= Jean Herbison =

New Zealand academic

Dame Jean Marjory Herbison (29 April 1923 – 20 May 2007) was a New Zealand academic, educator, researcher and Chancellor of the University of Canterbury. She was the first woman to hold the post of chancellor at a New Zealand university.

==Biography==
Herbison was born in Dunedin in 1923, and attended Southland Girls' High School. She earned a BA from the University of Canterbury, a Diploma of Teaching from Auckland Teachers College, and an MA from the University of Northern Iowa. She was an Associate of the University of London Institute of Education. She has held a Fulbright Scholarship and an Imperial Relations Trust Fellowship.

She taught at Avonside Girls' High School from 1952 to 1959, and in 1960 became Dean of Christchurch Teachers' College. From 1968 to 1974 she was Vice-Principal of the Teachers College and in 1975 became associate director of Christchurch Polytechnic, a position she held until her retirement in 1984. She was elected to the Council of the University of Canterbury in 1970 and was Chancellor of the university from 1979 to 1984.
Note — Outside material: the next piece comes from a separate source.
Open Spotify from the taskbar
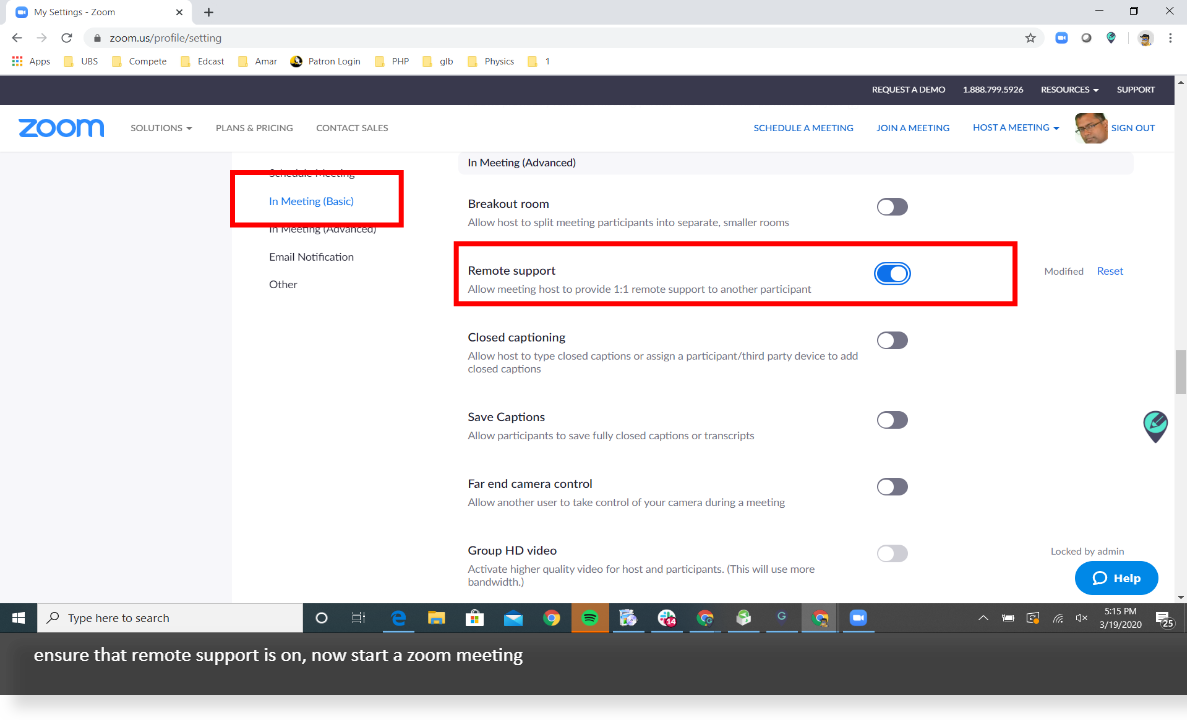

Herbison was a Fellow of the Commonwealth Council for Educational Administration and the New Zealand Educational Administration and Leadership Society. She was an Honorary Fellow of the New Zealand Educational Institute (NZEI) and the New Zealand Institute of Management.

Herbison lived in retirement in Christchurch before her death in 2007.

==Honours and awards==
In the 1976 Queen's Birthday Honours, Herbision was made a Companion of the Order of St Michael and St George, for services to education, and in 1977 she was awarded the Queen's Silver Jubilee Medal.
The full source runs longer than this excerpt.